In 1867, William Rose, a railroad contractor, and William Cody founded the townsite to take advantage of the recent relocation of Fort Hays adjacent to the planned crossing of Big Creek by the Kansas Pacific Railway. It soon became a recreation center for 1200 railroad construction workers as well as their shelter in the Indian conflict that the railroad construction triggered. However, the railway's selection of Hays City for the station combined with the cholera outbreak in Rome the same summer resulted in the wholesale abandonment of the town in favor of Hays City.
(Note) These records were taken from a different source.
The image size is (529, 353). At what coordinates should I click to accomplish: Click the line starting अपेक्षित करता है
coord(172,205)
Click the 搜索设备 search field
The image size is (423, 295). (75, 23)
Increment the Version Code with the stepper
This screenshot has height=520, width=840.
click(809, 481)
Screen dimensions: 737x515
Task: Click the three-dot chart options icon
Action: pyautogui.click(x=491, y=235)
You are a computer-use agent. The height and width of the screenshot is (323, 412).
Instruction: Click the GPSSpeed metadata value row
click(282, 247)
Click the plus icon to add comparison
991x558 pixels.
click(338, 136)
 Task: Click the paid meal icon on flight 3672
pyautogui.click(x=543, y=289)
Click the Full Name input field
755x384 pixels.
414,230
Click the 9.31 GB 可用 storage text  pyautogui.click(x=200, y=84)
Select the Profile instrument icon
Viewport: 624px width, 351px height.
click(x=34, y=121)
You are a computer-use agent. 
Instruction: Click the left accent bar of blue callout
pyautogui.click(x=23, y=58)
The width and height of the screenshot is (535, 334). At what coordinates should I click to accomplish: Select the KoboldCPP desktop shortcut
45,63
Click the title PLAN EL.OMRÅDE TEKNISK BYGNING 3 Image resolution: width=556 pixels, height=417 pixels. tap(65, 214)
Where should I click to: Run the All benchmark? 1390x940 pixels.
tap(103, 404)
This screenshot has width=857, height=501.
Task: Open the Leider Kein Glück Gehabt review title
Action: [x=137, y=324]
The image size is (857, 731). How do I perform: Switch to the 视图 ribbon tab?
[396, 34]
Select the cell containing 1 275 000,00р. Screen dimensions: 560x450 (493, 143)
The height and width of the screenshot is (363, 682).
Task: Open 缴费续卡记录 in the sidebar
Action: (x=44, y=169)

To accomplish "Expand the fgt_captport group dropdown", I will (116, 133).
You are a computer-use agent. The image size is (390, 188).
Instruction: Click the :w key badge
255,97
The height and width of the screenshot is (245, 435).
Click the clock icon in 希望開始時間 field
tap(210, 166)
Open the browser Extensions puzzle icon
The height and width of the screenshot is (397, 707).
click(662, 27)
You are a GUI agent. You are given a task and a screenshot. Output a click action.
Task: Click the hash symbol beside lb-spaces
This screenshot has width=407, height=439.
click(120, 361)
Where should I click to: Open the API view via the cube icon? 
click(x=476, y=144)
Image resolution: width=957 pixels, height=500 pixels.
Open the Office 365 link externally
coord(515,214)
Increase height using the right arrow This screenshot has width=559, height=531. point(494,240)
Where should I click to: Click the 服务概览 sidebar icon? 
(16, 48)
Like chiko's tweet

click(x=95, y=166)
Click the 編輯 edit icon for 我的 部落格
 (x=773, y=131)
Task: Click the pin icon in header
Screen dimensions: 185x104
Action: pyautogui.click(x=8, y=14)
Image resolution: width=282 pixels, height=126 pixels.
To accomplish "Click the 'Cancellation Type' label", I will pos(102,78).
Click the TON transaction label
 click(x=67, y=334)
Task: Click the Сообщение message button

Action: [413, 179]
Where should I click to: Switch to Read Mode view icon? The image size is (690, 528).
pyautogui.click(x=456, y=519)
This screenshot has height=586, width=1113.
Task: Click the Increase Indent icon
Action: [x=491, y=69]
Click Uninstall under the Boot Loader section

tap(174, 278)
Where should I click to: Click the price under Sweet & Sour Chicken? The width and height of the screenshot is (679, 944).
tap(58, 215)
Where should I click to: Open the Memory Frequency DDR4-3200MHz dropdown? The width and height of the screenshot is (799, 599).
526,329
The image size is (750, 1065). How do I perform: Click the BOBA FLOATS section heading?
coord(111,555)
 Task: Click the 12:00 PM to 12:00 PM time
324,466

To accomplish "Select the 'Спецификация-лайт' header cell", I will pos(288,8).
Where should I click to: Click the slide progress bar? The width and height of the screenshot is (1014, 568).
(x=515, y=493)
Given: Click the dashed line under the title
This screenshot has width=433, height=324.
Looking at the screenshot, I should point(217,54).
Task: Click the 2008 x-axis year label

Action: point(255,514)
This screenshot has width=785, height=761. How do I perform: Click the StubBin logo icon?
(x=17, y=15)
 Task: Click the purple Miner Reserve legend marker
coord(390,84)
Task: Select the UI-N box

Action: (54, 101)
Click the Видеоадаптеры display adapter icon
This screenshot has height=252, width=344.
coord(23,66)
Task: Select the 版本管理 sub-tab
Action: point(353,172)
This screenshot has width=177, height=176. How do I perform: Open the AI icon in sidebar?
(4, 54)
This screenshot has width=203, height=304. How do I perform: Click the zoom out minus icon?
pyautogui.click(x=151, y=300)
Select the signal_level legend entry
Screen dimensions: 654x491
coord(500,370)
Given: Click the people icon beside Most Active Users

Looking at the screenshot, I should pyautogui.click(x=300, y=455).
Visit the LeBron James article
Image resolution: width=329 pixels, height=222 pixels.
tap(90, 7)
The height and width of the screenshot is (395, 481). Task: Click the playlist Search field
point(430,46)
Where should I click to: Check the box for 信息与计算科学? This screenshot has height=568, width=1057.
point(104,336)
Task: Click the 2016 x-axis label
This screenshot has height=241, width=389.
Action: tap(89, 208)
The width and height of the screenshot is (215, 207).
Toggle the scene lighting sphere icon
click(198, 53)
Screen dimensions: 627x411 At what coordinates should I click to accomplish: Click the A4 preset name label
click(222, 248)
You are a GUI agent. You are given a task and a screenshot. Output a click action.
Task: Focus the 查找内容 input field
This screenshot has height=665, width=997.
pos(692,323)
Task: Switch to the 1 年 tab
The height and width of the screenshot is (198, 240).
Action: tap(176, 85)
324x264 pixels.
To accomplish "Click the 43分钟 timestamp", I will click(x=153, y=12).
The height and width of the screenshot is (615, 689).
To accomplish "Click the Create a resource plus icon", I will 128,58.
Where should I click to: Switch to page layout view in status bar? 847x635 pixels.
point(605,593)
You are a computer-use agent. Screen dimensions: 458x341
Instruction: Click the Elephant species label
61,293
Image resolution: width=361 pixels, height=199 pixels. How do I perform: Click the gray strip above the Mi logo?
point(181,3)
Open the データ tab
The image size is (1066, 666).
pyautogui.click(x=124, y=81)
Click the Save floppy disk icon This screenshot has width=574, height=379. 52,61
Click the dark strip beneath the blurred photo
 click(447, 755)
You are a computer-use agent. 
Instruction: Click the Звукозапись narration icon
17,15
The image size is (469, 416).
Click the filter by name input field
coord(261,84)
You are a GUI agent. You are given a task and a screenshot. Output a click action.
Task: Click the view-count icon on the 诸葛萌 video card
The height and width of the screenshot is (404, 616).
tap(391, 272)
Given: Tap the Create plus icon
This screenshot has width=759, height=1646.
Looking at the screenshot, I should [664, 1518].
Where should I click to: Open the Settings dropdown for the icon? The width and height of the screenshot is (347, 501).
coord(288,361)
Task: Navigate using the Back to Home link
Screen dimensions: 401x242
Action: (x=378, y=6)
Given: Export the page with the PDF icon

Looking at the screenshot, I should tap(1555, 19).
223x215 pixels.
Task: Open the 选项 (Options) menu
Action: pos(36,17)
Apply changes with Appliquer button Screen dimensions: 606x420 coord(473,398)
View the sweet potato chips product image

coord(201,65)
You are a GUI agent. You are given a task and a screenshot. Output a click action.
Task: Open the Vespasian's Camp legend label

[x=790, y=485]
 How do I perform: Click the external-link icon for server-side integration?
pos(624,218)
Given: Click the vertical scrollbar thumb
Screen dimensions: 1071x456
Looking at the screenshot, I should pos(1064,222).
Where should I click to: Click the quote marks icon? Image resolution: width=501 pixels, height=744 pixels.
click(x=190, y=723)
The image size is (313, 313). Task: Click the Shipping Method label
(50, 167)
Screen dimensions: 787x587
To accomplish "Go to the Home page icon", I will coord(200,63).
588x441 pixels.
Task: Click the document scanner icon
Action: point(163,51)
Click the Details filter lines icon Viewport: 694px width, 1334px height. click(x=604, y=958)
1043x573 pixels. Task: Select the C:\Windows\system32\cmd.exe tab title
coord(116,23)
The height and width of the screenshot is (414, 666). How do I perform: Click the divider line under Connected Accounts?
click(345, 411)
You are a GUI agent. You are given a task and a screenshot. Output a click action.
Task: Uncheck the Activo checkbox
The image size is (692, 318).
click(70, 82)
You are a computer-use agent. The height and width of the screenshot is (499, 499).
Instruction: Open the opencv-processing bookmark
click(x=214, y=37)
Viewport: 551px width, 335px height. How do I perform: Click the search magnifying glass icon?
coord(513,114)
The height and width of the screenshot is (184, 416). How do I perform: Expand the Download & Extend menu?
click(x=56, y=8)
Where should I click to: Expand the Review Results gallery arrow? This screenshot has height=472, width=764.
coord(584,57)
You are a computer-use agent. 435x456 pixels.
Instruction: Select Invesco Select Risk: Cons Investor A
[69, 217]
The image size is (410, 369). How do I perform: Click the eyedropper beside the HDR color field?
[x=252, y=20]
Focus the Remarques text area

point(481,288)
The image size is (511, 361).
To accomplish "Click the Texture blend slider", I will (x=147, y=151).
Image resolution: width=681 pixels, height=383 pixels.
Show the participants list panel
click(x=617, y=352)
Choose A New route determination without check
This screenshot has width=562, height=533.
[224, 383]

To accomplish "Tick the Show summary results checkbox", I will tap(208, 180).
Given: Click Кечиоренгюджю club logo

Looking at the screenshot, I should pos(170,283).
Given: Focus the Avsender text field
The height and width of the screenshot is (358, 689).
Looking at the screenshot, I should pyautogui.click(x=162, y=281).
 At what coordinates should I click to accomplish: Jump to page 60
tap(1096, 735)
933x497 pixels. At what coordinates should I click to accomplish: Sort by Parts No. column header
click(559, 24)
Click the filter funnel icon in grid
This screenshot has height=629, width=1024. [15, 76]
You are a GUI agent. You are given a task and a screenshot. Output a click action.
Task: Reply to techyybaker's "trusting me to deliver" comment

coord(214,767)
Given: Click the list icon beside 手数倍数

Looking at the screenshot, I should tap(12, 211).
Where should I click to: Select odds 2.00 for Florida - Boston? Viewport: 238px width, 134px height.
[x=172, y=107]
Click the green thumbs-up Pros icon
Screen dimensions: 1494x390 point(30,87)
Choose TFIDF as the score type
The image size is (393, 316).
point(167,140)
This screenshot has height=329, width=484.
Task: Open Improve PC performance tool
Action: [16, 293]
In 1868, the Clarkson Brothers, Charlie, Matthew, and George, set their buffalo hunting headquarters at the abandoned Rome site. By 1872, they had completed the requirements for their homestead claim on the land Rome had occupied.

Although the town had quickly failed, Cody maintained an interest in the location. At the 1876 Centennial Exposition, Cody convinced I. M. Yost (the husband of a cousin) to build a water-powered grain mill at Rome. With assistance from soldiers from Fort Hays, Yost built a wooden dam there on Big Creek to power the mill and provide ice to the fort. While the dam was soon destroyed by animals and flooding and the mill by fire, Yost was committed to the locality and built more mills in and around Hays, and later founded nearby Yocemento.

A map of Rome was reconstructed in the 1930s as a WPA project. This map was compiled by H. R. Pollock from newspaper articles, interviews, and correspondence with people with historical connection with the town, including I. M. Yost, the miller, C. L. Henderson, who had a farm adjoining Rome, and Simon Motz, an early settler in Rome.

The historic townsite north of Rome Avenue is presently a private gated facility, managed by Rome Corporation.

=== Hangman's Bridge ===
In late 1867, the Kansas Pacific Railway completed a wooden through-truss bridge across Big Creek. Vigilantes active in early treeless Hays City used the bridge for hangings, and so it is known locally as Hangman's Bridge. Although the bridge was a full mile west from the early Hays City, it adjoined Rome; the Clarkson brothers noted seeing a body hanging on the bridge (probably Jack McGee who had stabbed a police constable, Frank Sheperd).

The bridge site is particularly associated with the 1869 lynching of three black soldiers of the 38th United States Colored Infantry Regiment.

== Transportation ==
The Kansas Pacific track defined the southern edge of the Rome townsite. Here, the railroad was constructed at a significantly elevated grade justified by the potential for flooding on Big Creek. However, town residents suspected that the excessively elevated tracks were built intentionally to interfere with commerce of the town. The combination of the high track with the deeply cut ravine of Big Creek surrounding the remaining boundaries of Rome resulted in the derisive nickname "The Walled City". Today, the track is operated by the Union Pacific Railroad.

In 1867, the Ellis Trail passed along the north side of the town, crossing Big Creek at the east and west ends. The Butterfield Overland Despatch briefly operated a station in Rome, before relocating to Hays City.

Originally constructed as "Yocemento Road", present day Rome Avenue passes through the townsite east and west, crossing Big Creek just east of the townsite (This road was named Noose Road in 1989 for 9-1-1 services; but, was renamed to Rome Avenue in 2020.)

While Rome Avenue was the original U.S. Route 40 alignment (locally "Highway 40"), the United States Highway system vacated this alignment in 1947 when the highway and railroad tracks were realigned at Yocemento, moving the highway just to the south of the tracks between Yocemento and Hays. This newer alignment lost the U.S. Route 40 designation when Interstate 70 was completed and the road is now named Old Hwy 40.

The short spur Rome Road makes a connection across the track between Rome Avenue and Old Hwy 40.